Os sonhos, em suma, constituem uma parte importante da disciplina espiritual do Śraddhā Yoga, funcionando como uma espécie de cadinho de experimentação. Ao mesmo tempo que sinalizam, iluminam, para nós mesmos, as nossas coordenadas espirituais e o sentido que estamos dando ao nosso leme,  tal como se depreende, tanto da carta resposta de Sri Vajera, como do texto de Bhagavan Das.

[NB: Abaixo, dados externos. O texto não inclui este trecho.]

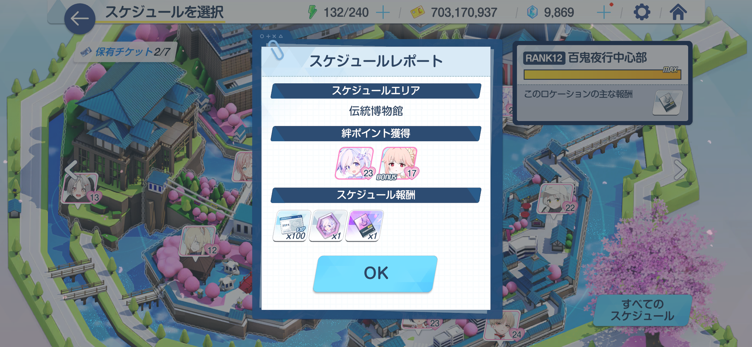Screen dimensions: 752x347
Task: Select the purple Hyakkiyako book reward x1
Action: (364, 226)
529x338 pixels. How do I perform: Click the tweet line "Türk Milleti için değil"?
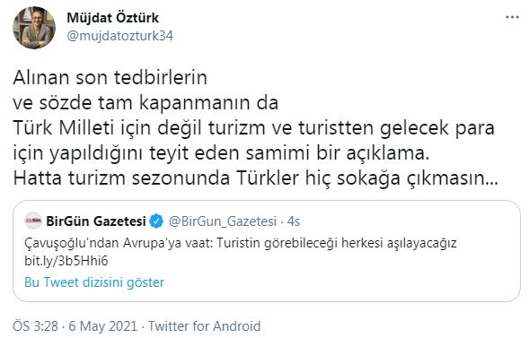[x=253, y=128]
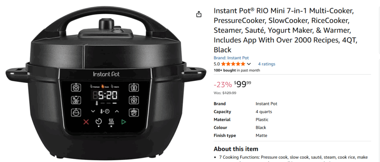This screenshot has width=380, height=162.
Task: Click the crossed-out $129.99 was price
Action: click(229, 93)
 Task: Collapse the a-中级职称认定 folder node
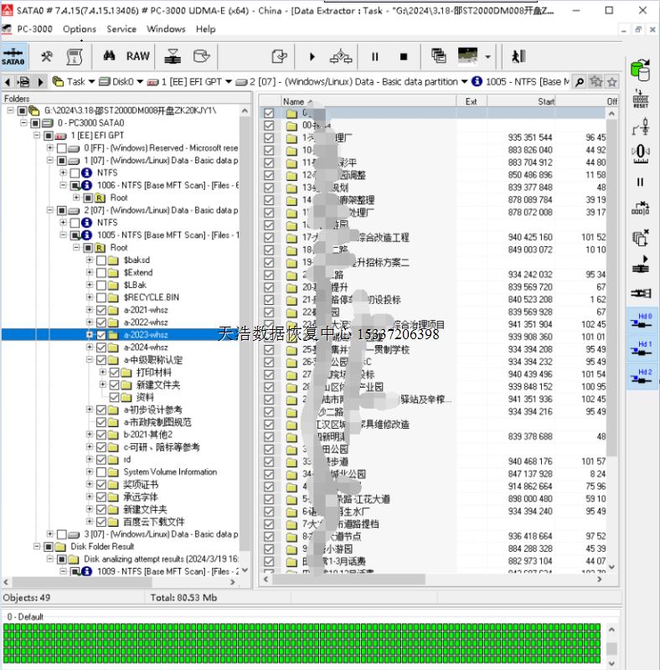pos(90,360)
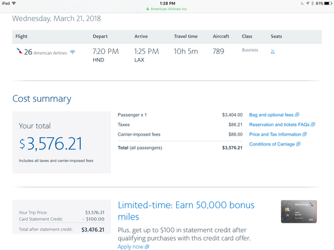Click the Wi-Fi icon beside flight 26
The height and width of the screenshot is (250, 334).
tap(73, 52)
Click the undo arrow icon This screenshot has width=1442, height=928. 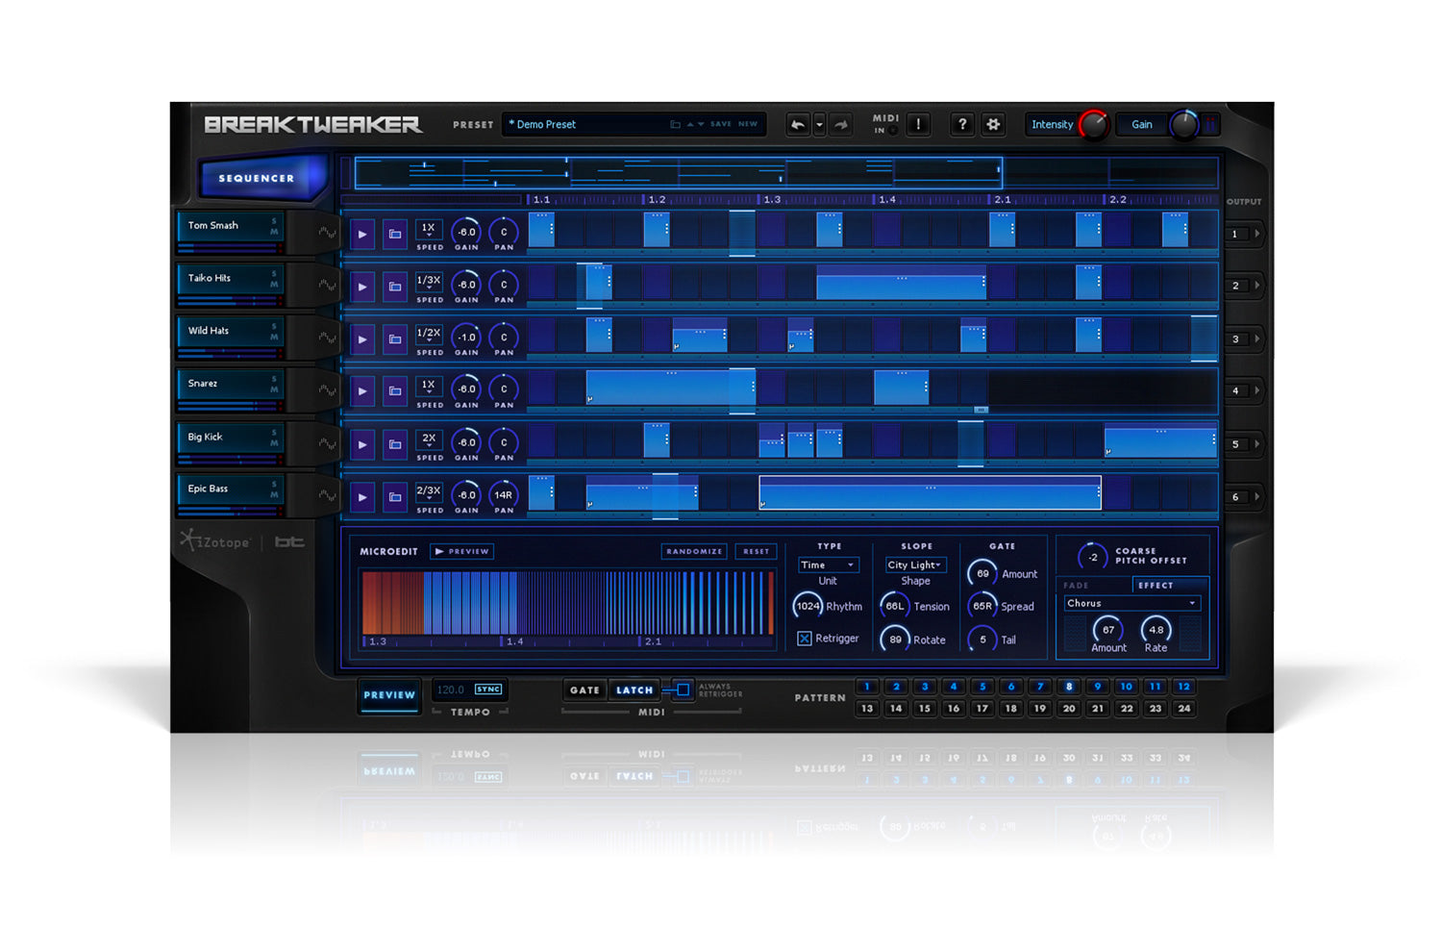pos(797,125)
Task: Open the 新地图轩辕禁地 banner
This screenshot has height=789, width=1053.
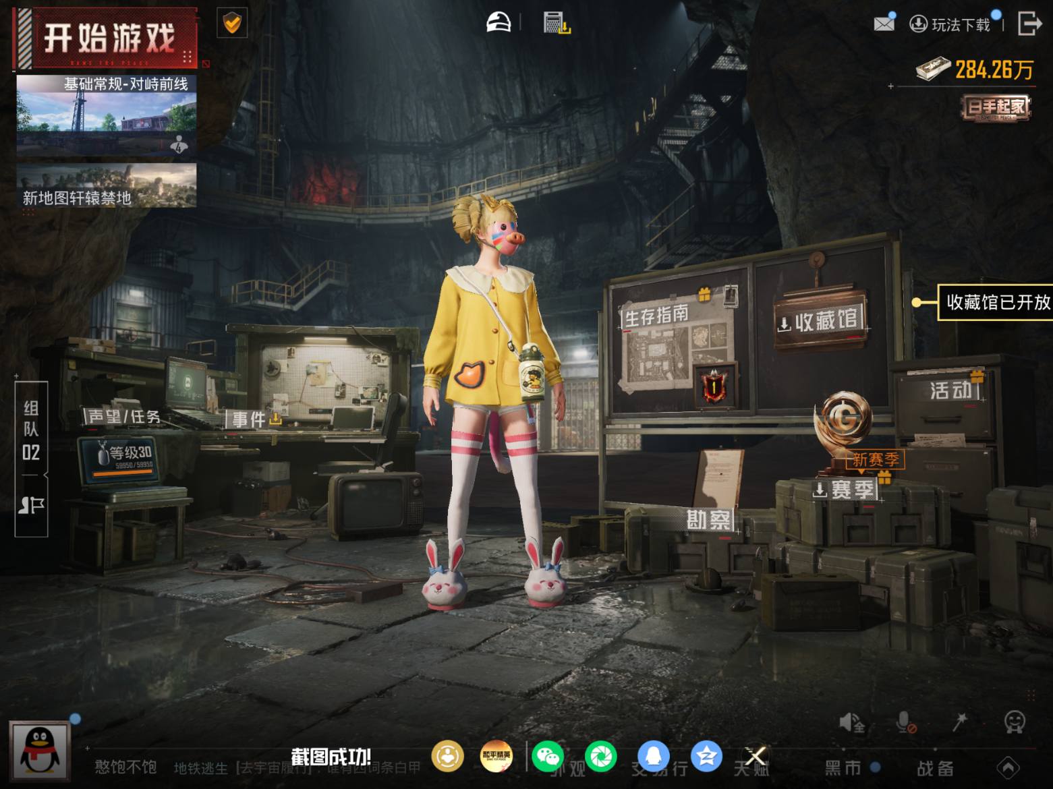Action: [107, 185]
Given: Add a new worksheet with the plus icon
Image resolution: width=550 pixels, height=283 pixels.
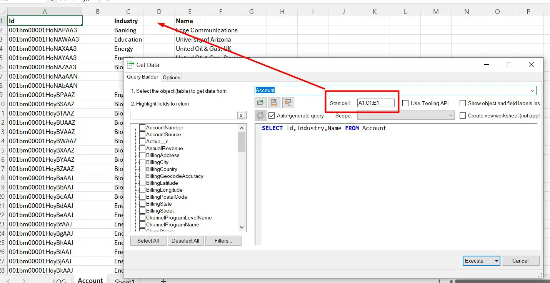Looking at the screenshot, I should [x=163, y=281].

Ao revisitarmos a arte de sonhar através das lentes de Bhagavan Das – precursor da Cultura Sintrópica do Śraddhā Yoga –, percebemos que os sonhos são muito mais do que fenômenos neurológicos; são portais para uma compreensão mais profunda da consciência e da realidade. Sua interpretação universalista da Bhagavad Gītā  e sua exploração dos quatro estados de consciência – vigília (jagrat), sonho (svapna), sono profundo (suṣupti) e o transcendente (turiya)  – nos convidam a expandir nossa percepção. A jornada de "The Dreamer"  em The Dream Problem, interagindo com sábios para desvendar os mistérios da existência, reitera a ideia de que a consciência se manifesta em múltiplas dimensões, desafiando a noção de que o estado de vigília é a única realidade. Que esta exploração da sabedoria milenar nos inspire a, como diria Sidarta Ribeiro, 'sonhar, e assim, reorganizar o futuro', tornando-nos exploradores conscientes de nossos próprios estados de consciência e da infinita tapeçaria da existência.

Rio de Janeiro, 15 de outubro de 2017.